The data »

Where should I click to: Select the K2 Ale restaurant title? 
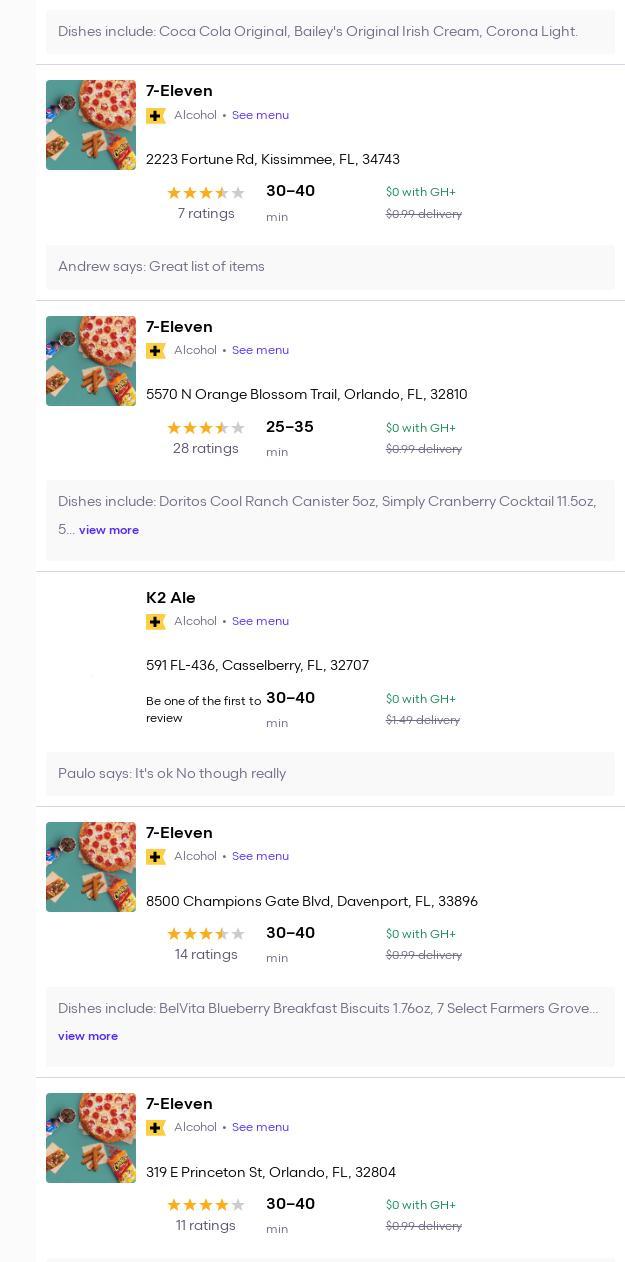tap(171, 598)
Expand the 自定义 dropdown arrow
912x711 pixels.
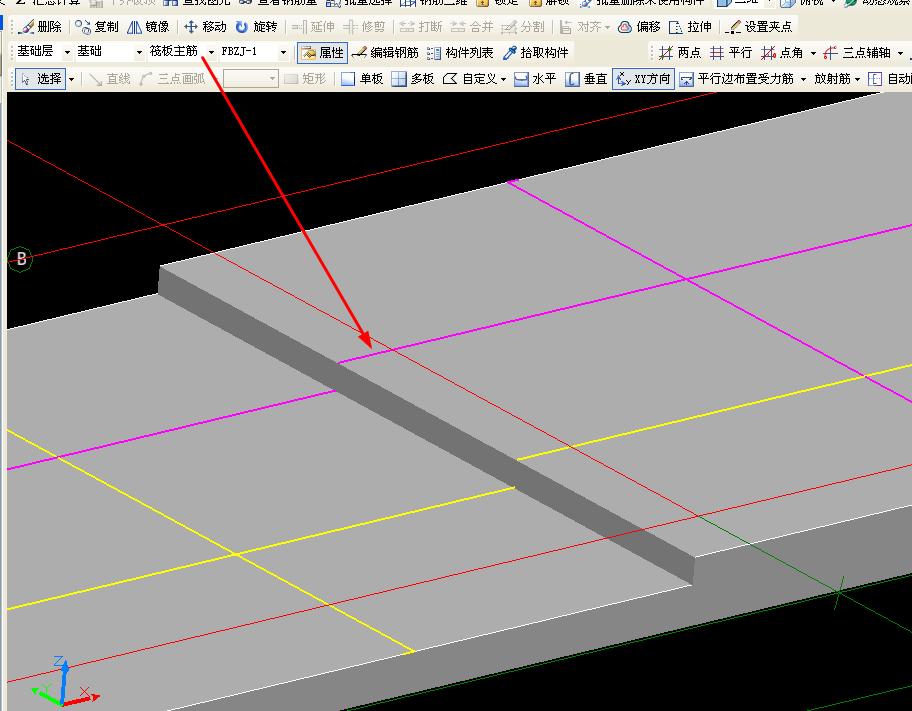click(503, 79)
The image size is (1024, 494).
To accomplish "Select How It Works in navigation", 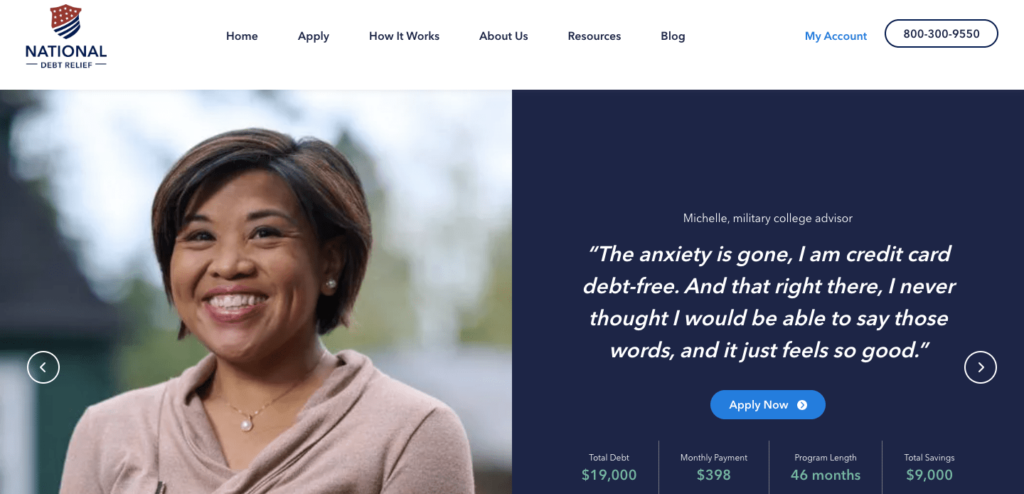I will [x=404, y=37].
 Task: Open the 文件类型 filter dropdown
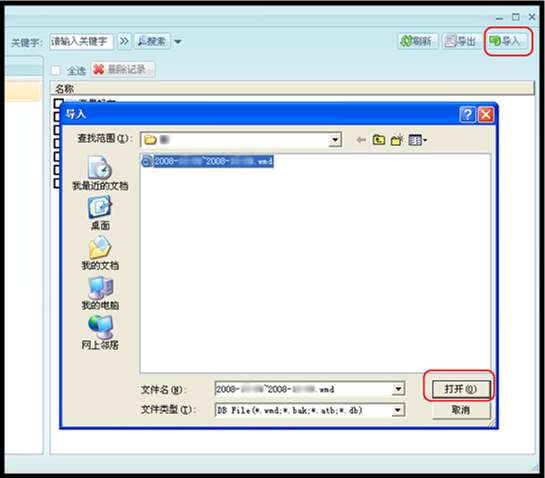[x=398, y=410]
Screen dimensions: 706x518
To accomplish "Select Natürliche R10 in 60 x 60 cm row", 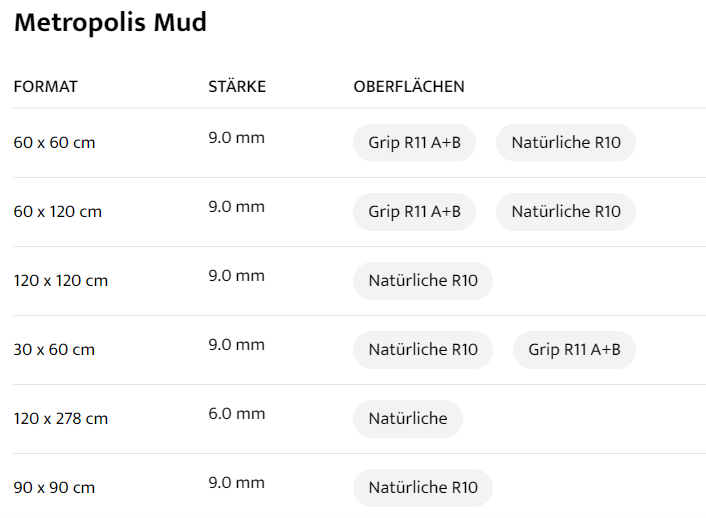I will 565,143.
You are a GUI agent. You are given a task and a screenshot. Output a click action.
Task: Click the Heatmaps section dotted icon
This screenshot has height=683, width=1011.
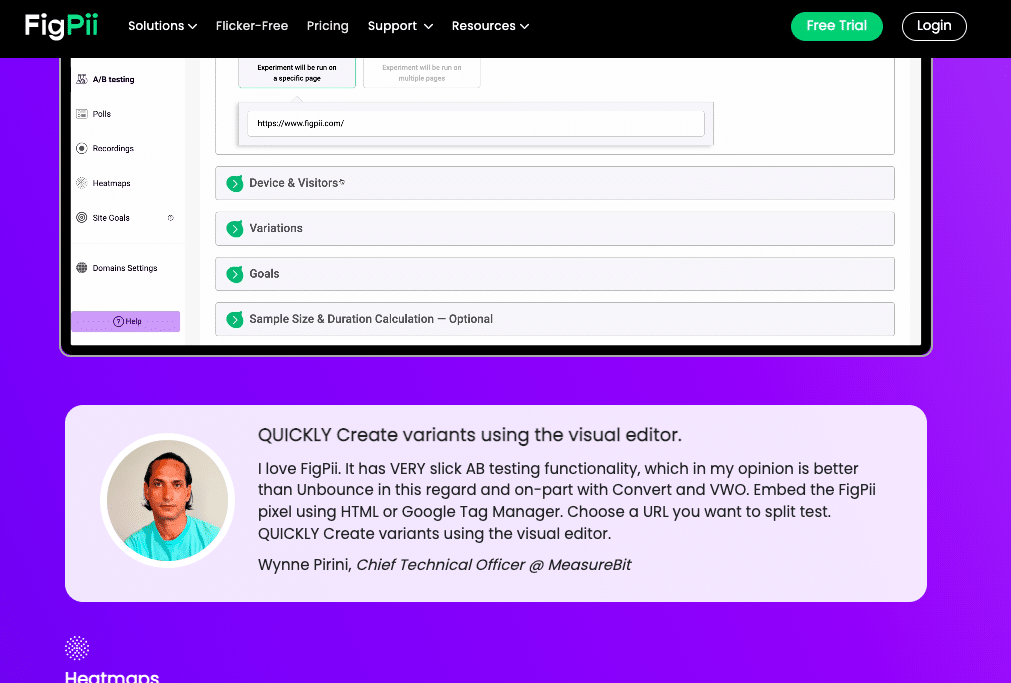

Your goal »
In the listing above, count each line that holds the word "screenshot" and report the number alone.

Solution below »
2